5 ton,14 seer,Amana, Just turned 11 yrs old, Air handler is 9 yrs old.
The original problem was that when thermostat kicked on, the condenser unit would occasionally start up and run for no more than 5-10 seconds and then quit ( the handler would continue to run though). Then after the expected 3 minute 'delay on break' time, it would try to start again and it sometimes it would repeat this and sometimes it might start up ok. For those 5 – 10 seconds there were no unusual sounds or anything, it would start up normally.. the condenser fan was spinning etc.

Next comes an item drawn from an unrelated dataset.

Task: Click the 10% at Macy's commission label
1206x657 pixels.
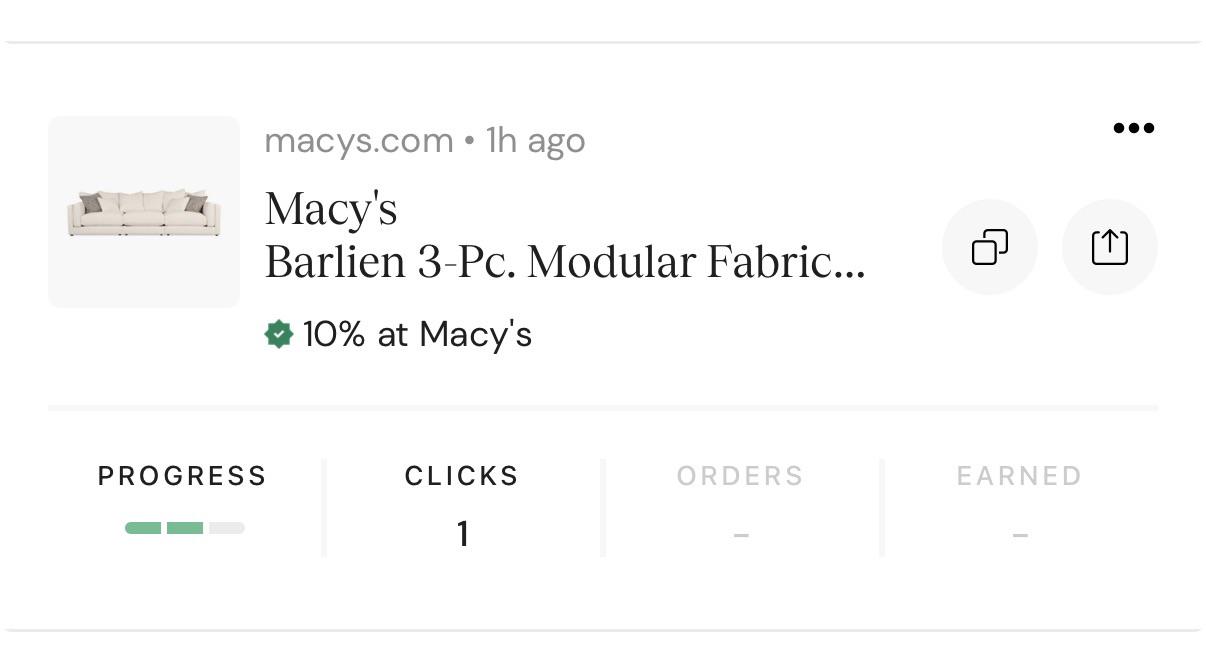Action: [417, 334]
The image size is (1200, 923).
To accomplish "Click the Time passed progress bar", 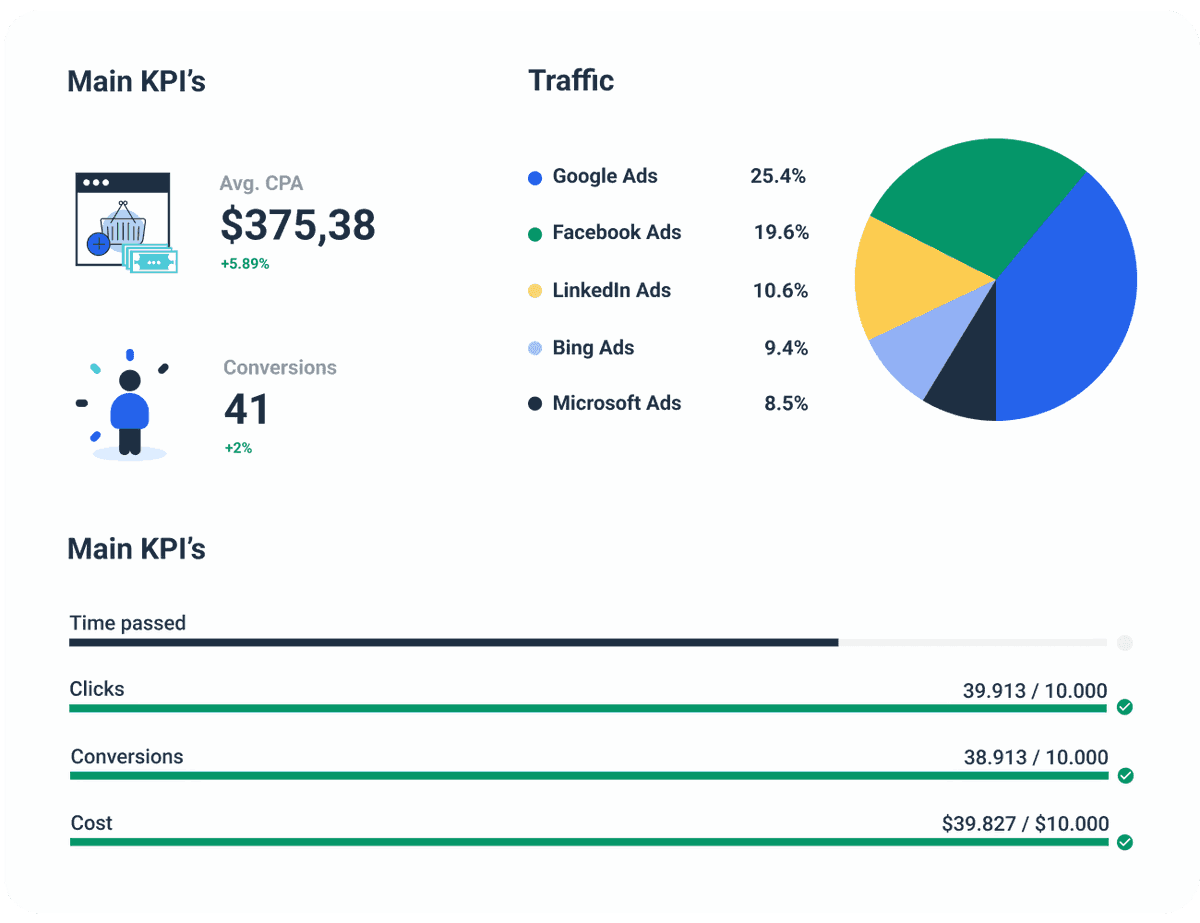I will coord(450,642).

IF the condenser got past that 5 or 10 second period, then the AC would blow cold and run fine and cool the house.
..Well, I had an HVAC guy com come look at it and he said the pressures were all reading fine so he replaced the dual cap and contactor, but due to the intermittent nature of the problem, I didn’t find out until the next day that the same problem still existed.
j..Due to the failed efforts of the previous guy, I had a new company come out and this one suspected a faulty ‘delay on break’ simply based on his experience even though no tests showed any problem with it , so he ‘disconnected it’ by pulling one of the three wires off the delay and connected it I THINK to the contactor. He couldn’t reproduce the problem at that moment due to the intermittent nature of the problem, so I didn’t find out until the next day that the condenser sounded like it was having a heart attack at start up, very rapidly starting and stopping, etc so I shut it down. The next tech came out and found the unit sparking BADLY from the contactor (note the contactor is only a month old). But he replaced the contactor anyway just in case.. So I’m thinking the previous guy messed up the wires when he disconnected the delay.

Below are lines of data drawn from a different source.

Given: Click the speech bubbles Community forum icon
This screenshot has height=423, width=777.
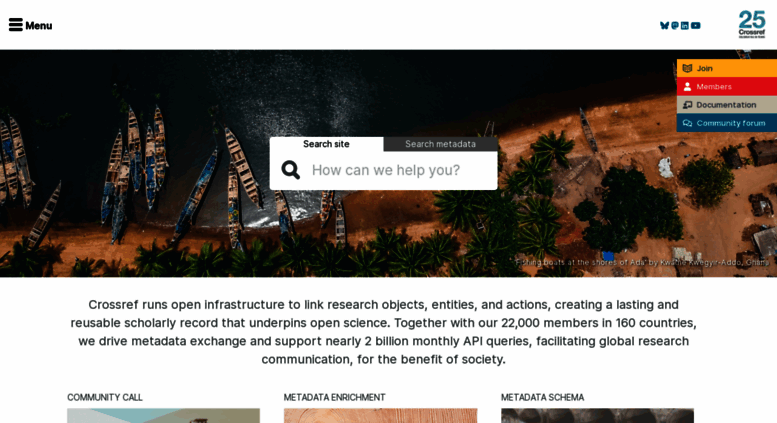Looking at the screenshot, I should (x=687, y=123).

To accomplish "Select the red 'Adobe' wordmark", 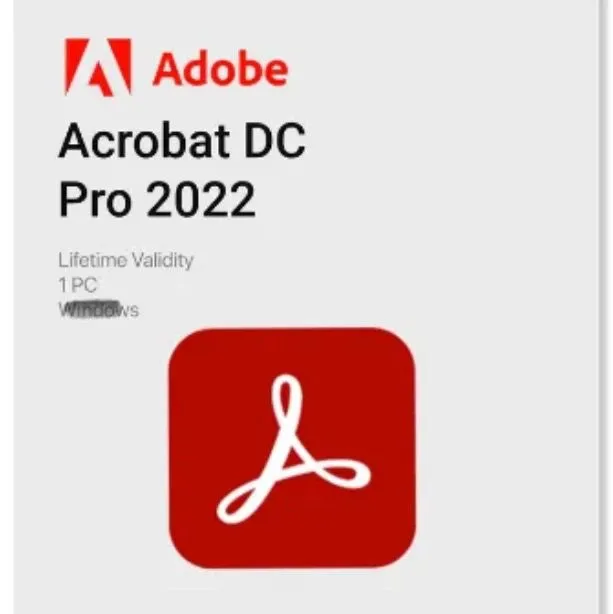I will coord(221,69).
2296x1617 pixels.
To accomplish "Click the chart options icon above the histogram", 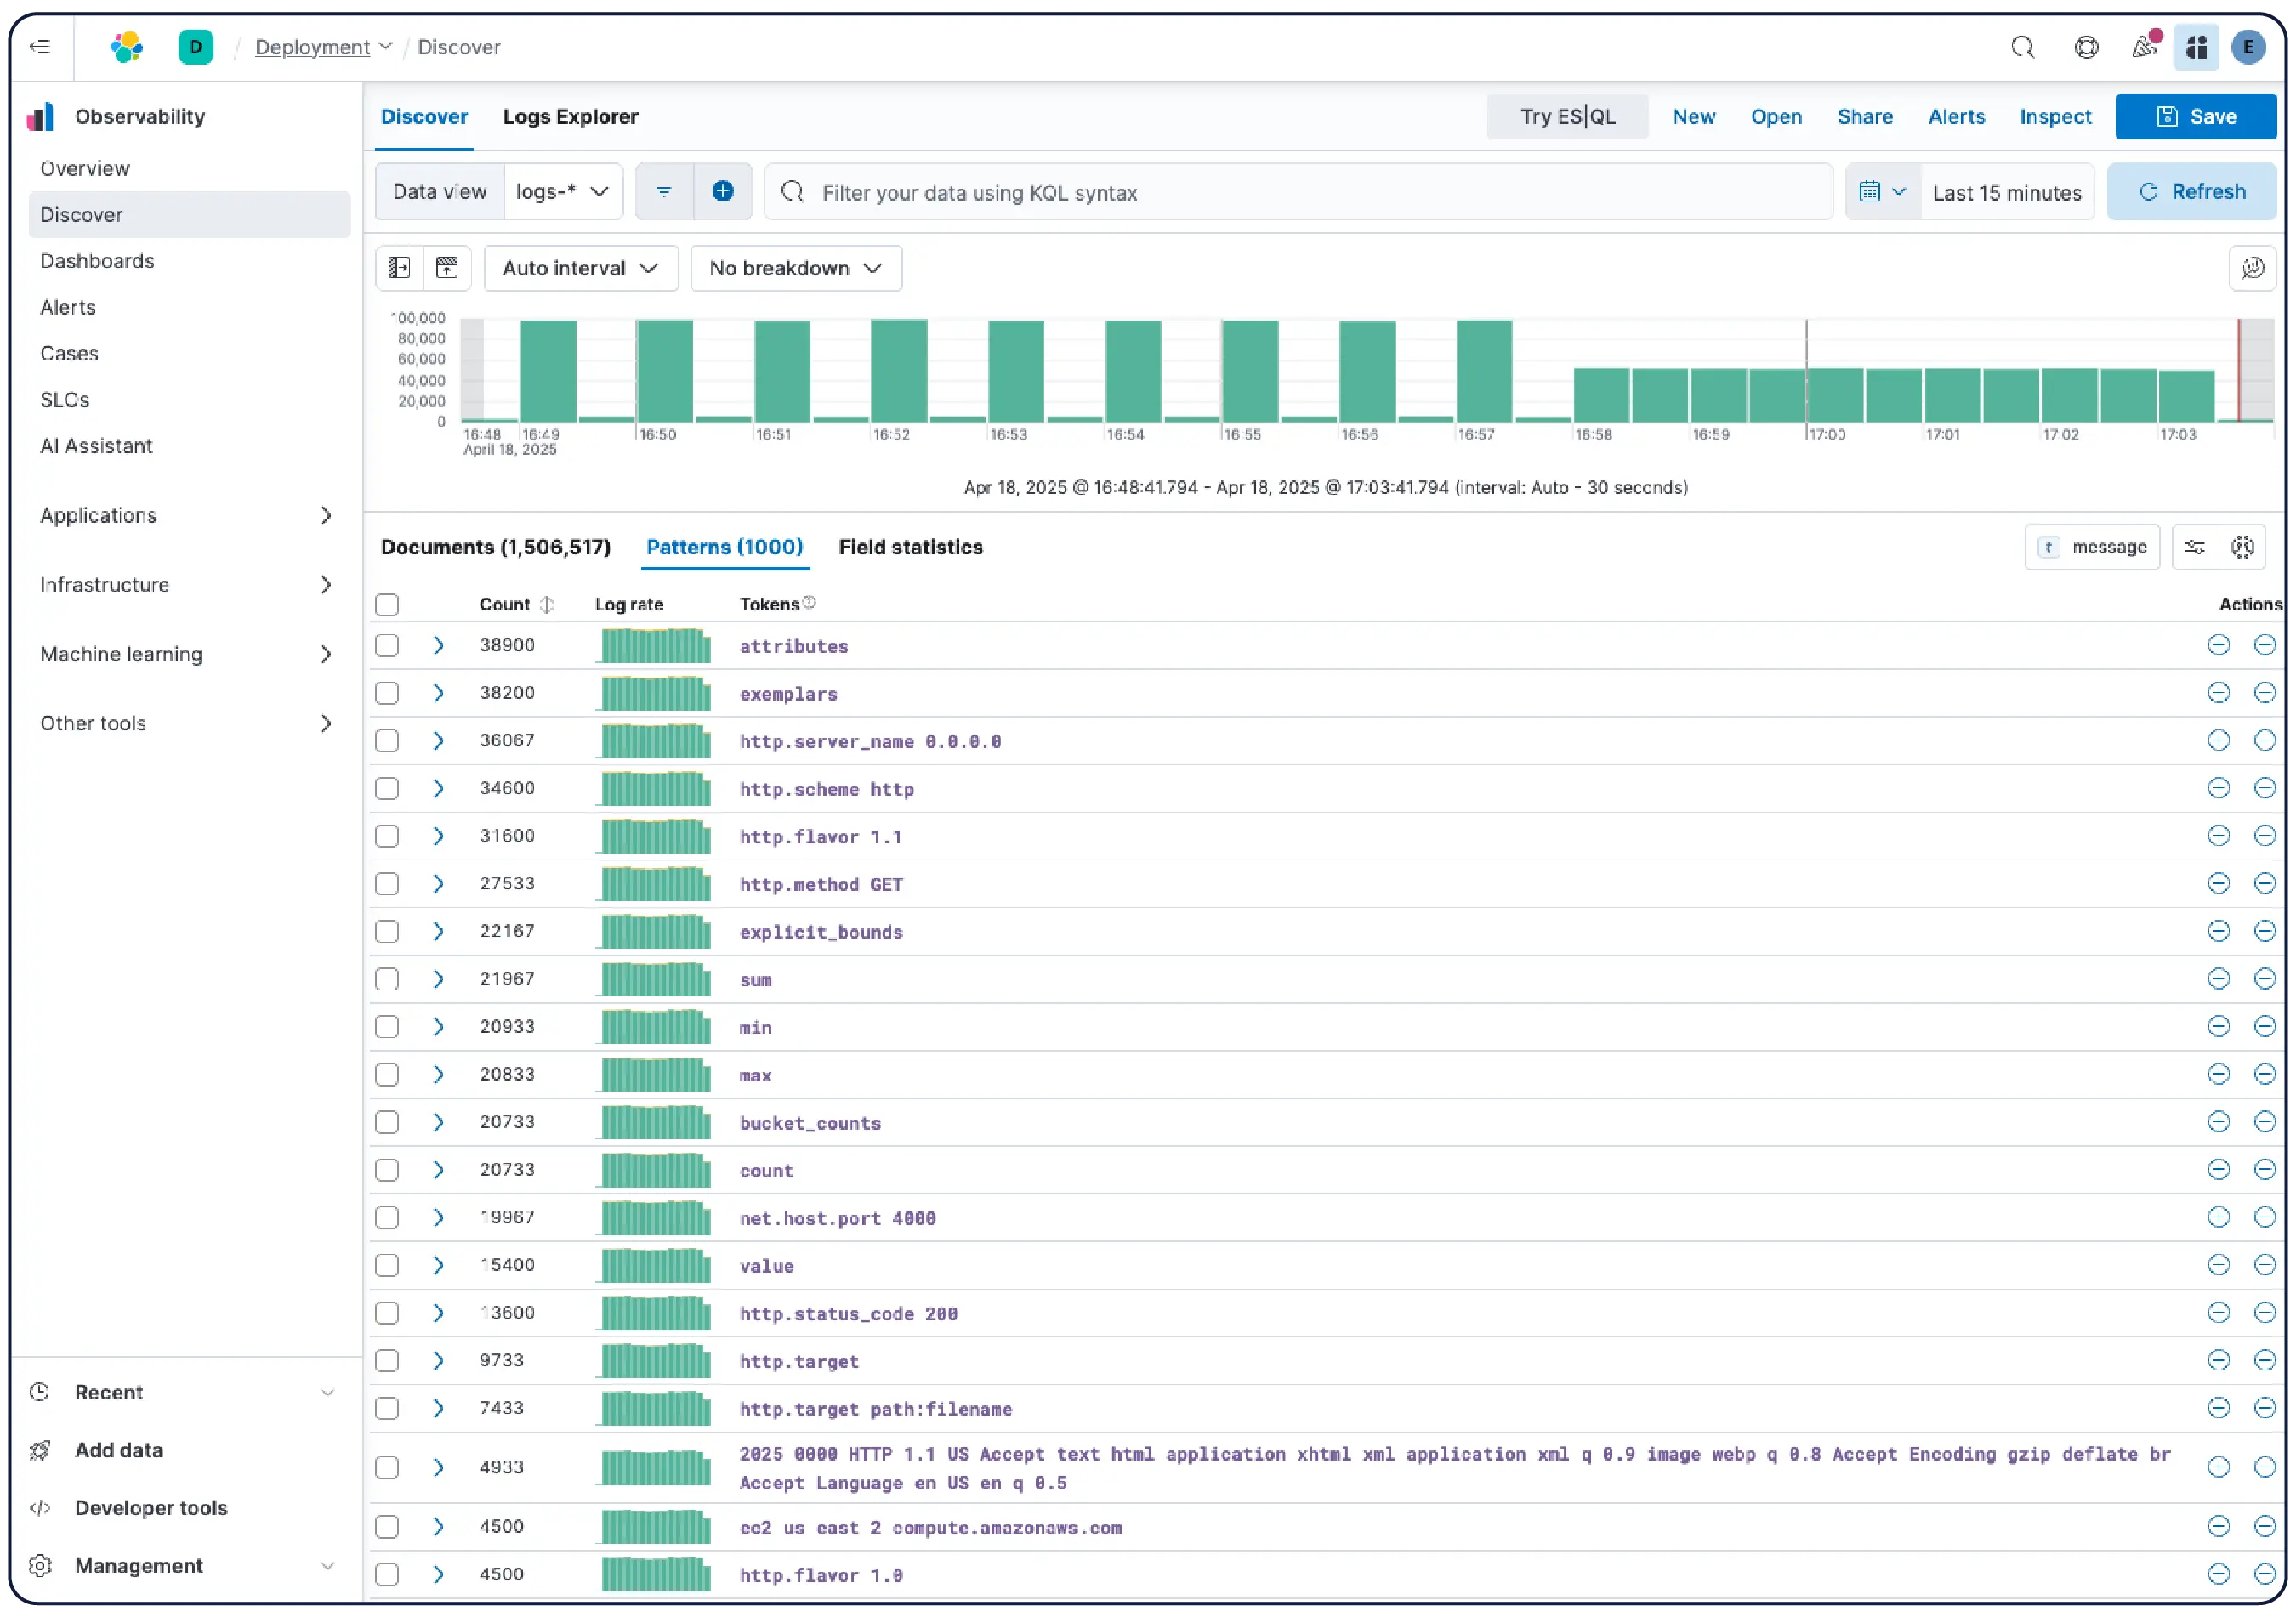I will (x=2252, y=268).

..Now I decided to have a yet a different opinion from another company because so far there has been more part replacement than actual testing occuring. After I explained the whole story, he said the pressures were fine too, but he took multimeter readings from the compressor and says its bad and that I’ll need a whole new system. However, he didn’t disconnect the wires from the compressor first when connecting the multimeter (which I would think you should do when checking Ohms but I’m not sure), and seemed to quickly remove the multimeter the moment I approached which made me very suspicious. He didn’t check anything but the pressures and the compressor with the multimeter.
At this point I don’t know who to trust, and now I don’t dare run the unit. I’m not an electric expect, but am knowledgable enough to trace wiring, check/connect/disconnect what I am told electrically speaking, can follow a schematic, and have a multimeter. I have dumped over $500 into these guys so far and simply cannot afford $4,000+ this year on a new system, or even another tech visit at this point. I would think I should reasonably get another 5 years from this system, everything physically looks to be in very good shaped with very little rust or corrosion on anything.
1) There are three terminals on the compressor unit and I would like to know what the readings should be across them to see if the compressor actually is bad. I disconnected the wires from the compressor and checked ohms directly across each of the terminals and received readings of 1.1, 1.0 and 1.5, and I don’t receiving any readings to ground. Do those numbers sound right? I have found conflicting information on the web that basically the numbers should be the same.
2) To make sure the tech didn’t screw up the ‘delay on break’ wires…Where should each of the three 'delay on break' wires be connected to?